L’heure est grave, les temps sont venus où le peuple d’Israël doit choisir. Des miracles de vie et de résurrection, bien plus importants encore que la guérison du paralytique, vont avoir lieu. Ne pas accepter ce témoignage que le Père donne au Fils, récuser celui de Jean-Baptiste et celui de l’Écriture, en particulier celui de Moïse, c’est se placer sous le jugement de l’Éternel, c’est se priver de la vie éternelle.

Et déjà éclate, en conclusion de ces reproches si graves, la douleur du Sauveur devant l’incrédulité de ceux qui représentent le peuple élu : « Vous ne voulez pas venir à moi pour avoir la vie! » (Jn 5.40).

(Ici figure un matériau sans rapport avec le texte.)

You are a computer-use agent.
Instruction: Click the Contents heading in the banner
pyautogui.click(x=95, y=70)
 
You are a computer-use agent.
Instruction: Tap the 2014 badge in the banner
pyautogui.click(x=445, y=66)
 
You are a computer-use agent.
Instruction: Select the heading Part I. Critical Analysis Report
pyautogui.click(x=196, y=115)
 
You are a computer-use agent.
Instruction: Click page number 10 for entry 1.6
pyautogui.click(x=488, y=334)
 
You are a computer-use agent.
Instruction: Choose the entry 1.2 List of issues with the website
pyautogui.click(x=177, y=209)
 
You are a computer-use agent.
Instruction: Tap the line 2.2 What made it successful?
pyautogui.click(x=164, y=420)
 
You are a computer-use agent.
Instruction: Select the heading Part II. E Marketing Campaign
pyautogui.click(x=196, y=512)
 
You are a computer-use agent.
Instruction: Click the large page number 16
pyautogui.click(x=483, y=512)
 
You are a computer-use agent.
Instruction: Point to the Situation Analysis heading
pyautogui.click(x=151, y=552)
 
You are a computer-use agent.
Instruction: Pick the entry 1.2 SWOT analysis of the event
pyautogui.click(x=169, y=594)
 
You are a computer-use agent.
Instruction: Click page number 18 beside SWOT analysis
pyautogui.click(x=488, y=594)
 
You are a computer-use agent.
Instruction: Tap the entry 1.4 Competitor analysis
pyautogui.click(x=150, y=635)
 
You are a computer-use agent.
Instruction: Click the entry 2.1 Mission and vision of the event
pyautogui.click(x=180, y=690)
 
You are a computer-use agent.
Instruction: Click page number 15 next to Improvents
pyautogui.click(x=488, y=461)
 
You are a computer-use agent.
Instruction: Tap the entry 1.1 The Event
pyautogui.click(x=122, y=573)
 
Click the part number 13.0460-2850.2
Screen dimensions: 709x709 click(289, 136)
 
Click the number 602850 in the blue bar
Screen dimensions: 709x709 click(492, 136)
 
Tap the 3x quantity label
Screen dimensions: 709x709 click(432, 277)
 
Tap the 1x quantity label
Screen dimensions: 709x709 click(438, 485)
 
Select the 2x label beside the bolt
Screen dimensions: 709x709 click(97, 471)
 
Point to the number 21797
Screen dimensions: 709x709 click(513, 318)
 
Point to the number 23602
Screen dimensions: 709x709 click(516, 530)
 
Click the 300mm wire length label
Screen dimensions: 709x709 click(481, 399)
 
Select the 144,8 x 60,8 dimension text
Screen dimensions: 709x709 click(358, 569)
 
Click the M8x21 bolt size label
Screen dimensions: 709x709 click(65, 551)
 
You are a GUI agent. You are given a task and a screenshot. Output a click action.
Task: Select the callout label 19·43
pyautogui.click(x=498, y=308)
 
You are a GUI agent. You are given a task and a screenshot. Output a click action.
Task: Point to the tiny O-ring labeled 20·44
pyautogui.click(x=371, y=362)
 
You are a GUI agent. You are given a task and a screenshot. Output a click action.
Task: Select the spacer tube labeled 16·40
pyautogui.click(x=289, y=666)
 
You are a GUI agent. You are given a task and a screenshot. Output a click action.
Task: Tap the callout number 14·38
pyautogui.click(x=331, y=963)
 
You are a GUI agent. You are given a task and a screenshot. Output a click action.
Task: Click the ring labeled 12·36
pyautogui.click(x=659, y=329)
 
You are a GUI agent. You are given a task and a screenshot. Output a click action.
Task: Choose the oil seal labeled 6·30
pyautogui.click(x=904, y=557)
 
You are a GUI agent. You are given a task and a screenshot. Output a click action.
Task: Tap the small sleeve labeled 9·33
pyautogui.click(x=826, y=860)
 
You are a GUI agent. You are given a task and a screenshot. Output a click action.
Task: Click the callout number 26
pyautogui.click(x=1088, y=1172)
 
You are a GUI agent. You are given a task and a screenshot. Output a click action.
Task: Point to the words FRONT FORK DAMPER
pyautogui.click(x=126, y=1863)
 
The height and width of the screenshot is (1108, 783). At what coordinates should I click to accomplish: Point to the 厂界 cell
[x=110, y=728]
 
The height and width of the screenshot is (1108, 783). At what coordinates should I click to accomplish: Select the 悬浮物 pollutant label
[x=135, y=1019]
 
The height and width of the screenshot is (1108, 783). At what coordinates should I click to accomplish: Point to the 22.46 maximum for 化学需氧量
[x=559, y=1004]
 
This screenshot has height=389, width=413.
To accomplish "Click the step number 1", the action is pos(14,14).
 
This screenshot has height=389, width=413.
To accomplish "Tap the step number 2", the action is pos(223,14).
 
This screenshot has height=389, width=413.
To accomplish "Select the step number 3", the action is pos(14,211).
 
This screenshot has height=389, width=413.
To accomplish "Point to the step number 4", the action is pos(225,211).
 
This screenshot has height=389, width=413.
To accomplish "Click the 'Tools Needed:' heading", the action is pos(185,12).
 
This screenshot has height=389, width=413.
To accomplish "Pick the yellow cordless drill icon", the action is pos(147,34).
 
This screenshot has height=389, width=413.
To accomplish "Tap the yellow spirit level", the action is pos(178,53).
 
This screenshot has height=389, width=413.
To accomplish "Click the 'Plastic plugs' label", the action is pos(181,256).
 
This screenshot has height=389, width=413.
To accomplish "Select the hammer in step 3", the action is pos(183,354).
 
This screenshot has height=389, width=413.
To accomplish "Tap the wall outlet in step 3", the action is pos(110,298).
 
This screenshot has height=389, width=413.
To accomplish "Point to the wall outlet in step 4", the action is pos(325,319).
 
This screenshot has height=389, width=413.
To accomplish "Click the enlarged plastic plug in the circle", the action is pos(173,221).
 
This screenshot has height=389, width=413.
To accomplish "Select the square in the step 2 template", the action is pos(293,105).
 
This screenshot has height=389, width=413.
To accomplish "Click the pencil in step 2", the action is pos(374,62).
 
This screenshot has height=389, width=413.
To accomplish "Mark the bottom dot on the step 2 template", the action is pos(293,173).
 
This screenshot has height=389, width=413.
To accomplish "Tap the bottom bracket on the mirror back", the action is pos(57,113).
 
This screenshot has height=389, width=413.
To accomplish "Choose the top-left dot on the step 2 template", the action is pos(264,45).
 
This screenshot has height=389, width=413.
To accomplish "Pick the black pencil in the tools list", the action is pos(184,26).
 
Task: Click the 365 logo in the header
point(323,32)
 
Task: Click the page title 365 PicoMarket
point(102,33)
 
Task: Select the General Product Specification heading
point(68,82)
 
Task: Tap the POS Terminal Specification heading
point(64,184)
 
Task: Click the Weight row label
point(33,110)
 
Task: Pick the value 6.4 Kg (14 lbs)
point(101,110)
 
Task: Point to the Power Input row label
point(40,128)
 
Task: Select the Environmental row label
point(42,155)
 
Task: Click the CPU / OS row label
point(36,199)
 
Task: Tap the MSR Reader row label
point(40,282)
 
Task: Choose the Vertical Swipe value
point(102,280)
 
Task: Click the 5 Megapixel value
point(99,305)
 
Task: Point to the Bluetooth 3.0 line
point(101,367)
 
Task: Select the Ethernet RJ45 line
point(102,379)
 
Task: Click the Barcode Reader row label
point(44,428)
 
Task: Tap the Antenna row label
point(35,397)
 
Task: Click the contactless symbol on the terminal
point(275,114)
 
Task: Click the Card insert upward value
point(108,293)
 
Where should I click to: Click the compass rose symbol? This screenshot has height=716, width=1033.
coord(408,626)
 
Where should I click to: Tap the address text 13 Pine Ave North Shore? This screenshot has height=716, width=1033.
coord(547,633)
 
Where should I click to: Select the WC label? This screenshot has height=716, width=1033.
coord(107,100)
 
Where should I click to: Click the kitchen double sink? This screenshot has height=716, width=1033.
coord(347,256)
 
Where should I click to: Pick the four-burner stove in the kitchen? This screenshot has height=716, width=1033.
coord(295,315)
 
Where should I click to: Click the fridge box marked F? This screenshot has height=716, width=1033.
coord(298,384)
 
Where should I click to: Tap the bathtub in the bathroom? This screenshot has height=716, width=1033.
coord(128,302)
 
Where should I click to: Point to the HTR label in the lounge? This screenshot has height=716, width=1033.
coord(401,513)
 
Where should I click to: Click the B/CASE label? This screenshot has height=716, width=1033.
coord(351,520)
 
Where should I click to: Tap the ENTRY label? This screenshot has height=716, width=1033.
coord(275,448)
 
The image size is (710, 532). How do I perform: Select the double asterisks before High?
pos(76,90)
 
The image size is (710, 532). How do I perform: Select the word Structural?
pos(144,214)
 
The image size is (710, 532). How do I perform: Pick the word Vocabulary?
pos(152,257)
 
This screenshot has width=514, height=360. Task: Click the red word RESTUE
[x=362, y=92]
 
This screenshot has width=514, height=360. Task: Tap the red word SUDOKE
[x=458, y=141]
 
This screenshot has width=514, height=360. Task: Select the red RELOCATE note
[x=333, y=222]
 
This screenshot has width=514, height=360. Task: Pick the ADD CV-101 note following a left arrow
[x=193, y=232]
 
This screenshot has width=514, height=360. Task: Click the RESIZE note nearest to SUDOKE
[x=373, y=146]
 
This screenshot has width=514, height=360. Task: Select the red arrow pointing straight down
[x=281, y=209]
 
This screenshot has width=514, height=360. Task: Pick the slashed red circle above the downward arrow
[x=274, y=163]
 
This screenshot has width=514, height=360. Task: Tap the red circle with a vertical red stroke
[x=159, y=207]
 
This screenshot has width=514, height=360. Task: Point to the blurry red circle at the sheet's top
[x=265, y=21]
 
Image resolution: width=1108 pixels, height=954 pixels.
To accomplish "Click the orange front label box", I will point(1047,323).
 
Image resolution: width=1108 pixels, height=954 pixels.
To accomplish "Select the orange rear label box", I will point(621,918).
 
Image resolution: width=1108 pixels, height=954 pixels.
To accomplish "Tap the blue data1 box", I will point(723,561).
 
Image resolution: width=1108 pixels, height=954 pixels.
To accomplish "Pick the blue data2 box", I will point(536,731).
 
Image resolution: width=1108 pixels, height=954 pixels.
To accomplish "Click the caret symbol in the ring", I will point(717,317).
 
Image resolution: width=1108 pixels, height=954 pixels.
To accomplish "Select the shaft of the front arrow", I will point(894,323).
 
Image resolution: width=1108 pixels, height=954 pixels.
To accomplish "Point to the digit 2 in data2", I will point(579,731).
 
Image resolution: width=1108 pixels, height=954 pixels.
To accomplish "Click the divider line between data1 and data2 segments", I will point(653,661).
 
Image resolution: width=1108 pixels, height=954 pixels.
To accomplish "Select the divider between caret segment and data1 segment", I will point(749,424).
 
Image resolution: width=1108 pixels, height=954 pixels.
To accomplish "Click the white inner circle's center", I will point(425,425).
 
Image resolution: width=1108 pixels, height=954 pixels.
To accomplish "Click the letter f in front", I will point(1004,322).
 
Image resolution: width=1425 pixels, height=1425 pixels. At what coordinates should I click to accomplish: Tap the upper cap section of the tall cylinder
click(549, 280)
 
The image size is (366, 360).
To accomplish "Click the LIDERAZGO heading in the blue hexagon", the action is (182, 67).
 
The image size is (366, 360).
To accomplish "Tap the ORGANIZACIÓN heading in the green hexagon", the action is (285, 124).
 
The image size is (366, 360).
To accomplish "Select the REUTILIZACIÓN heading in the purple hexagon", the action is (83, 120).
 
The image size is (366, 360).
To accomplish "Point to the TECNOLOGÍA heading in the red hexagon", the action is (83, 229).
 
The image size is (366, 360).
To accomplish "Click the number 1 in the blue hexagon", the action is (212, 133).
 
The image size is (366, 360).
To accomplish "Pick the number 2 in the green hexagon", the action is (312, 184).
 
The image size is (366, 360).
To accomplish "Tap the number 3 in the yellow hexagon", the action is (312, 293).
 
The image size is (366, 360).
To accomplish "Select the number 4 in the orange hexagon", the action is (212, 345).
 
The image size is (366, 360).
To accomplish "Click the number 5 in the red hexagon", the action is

Nous vivons dans un extrême dénuement d’espérance. Le Christ vient en ce lieu, lui le Sauveur du monde, nous ne savons ni pourquoi ni comment. Il n’est aucun endroit, si dénué d’espoir soit-il, qui lui est inaccessible ou qu’il a abandonné. Le paralytique était la personnification même du désespoir. Mais voici Jésus, l’espérance faite chair.

La maladie et la mort sont douloureuses, mais l’endurcissement dans le péché est pire. Le Père veut opérer des miracles non seulement dans les corps, mais aussi dans les âmes. Il ne se contente pas de guérir miraculeusement, il offre encore à l’homme la grâce et le pardon de ses péchés. Le cœur du Christ nous est ouvert. Le don le plus glorieux qu’il offre n’est pas de mettre sur pied un homme paralysé, mais d’accorder aux pécheurs la résurrection et la vie.

Quand nous pensons à notre temps gaspillé et à l’imminence du jugement, nous découvrons que nous sommes nous-mêmes, bien que sauvés en Jésus-Christ, des cas désespérés de paralysie et que nous infligeons chaque jour des peines infinies à notre Seigneur. Mais le Christ est tout-puissant; devant lui, aucun cas n’est sans espoir. Il peut guérir et changer notre cœur et sa souveraineté resplendit à nos yeux. Une fois encore, les anges poussent des cris d’allégresse devant la face de Dieu.